* **Text**
━━━━━━━━
I have a friend who
I have another friend who wore a St. Christopher’s medallion when we went off to college. It was a lovely piece of gold jewelry. Her mother gave it to her as a high school graduation present. St. Christopher offers protection to travelers, so it was a blessing of protection for her while she would be away at school.
Aren’t we always trying to keep our loved ones safe and protected?
When my older son was around three or four, he had some light-up tennis shoes. I didn’t pick them out for him — when we were at the shoe store and he saw them, he fell head over (literal) heels for them. But I was so grateful for those obnoxious shoes on two different occasions. One was after a fireworks show on a golf course.
We finished watching the last of the fireworks finale, a rainbow of whistling and popping followed by appreciative applause from the crowd. When we got up to fold up the blanket and say goodbye to friends, my son and a few buddies were horsing around nearby. But a minute later, I didn’t see him. The crowd was thick as people were folding up their chairs, making their way to their cars.

That’s when I saw circles of light along the horizon, little spinning wheels of yellow.
He was running along, showing off his lights to his friends. Thank the Lord for those light up shoes. And they worked their magic another time at a playground. Now, I don’t know who these people are that design a playground with basically one entrance and one exit so that it’s impossible to see or find your kid in the maze of it. We had gone to a park to have a picnic and watch a concert for children (kind of like the Wiggles). When the show was over, it was starting to get dark. Our son begged to go over to the playground, and I said it would be okay for a few minutes.
Little did I know the playground was like a black hole and once your kid went in, good luck finding him. My husband and I walked around and around that thing until finally, I saw those amazingly beautiful light-up shoes, like beaconing fireflies in the dark. God bless those things.

I learned my lesson on playground equipment like that, and to this day, my children (now grown) don’t know that the playground at the Nashville Zoo even exists. I studied the map and would go out of our way to avoid all nearby exhibits that might put us in the playground’s vicinity any time we made a trip there. Fool me once.
Except, I guess, when I had the bright idea to take my son to the local adventure museum by myself on a holiday weekend.
I was pregnant with my younger son at the time, and since my older son, then four years old, had a day off of school, I thought it would be a fun outing for us. I should have thought twice when we had to circle the parking lot several times to find a space that everybody and their brother had the same idea that day. But we eventually found a spot and proceeded into the museum.
It was going well, and we were both enjoying all the exhibits. The museum had just opened a big playground type of structure in the middle. My son asked if he could go on it “just a little.” I said okay, but regretted it instantly as it was mass chaos. I watched him play with levers and go up and down on platforms. Then before I knew it, he explored some stairs and was descending to the level below. I raced over to follow him, but it was body-to-body people, and I wasn’t going to get through in time.
━━━━━━━━
* **Data excerpt**
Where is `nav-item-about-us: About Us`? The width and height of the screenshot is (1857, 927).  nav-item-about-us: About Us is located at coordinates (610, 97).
━━━━━━━━
* **Problems to solve**
- a) Do each of these statements agree with the essay about light-up shoes? Answer yes or no, and quote the exact words of the essay that decide it.
(i) The friend's St. Christopher's medallion was a graduation gift from her mother.
(ii) The narrator chose the light-up tennis shoes for her son.
(iii) The narrator was pregnant when she took her older son to the adventure museum.
- b) Using the essay about light-up shoes, answer each question briefly.
(i) Where did the fireworks show take place?
(ii) What color were the circles of light the narrator saw along the horizon?
(iii) How old was the older son on the day of the museum trip?
- c) Reproduce the passage of the essay about light-up shoes that starts with "When my older" and goes on through "a golf course.".

* **Numbered answers**
- a)
(i) Yes: "Her mother gave it to her as a high school graduation present."
(ii) No: "I didn’t pick them out for him"
(iii) Yes: "I was pregnant with my younger son at the time"

- b)
(i) On a golf course.
(ii) Yellow.
(iii) Four years old.

- c)
When my older son was around three or four, he had some light-up tennis shoes. I didn’t pick them out for him — when we were at the shoe store and he saw them, he fell head over (literal) heels for them. But I was so grateful for those obnoxious shoes on two different occasions. One was after a fireworks show on a golf course.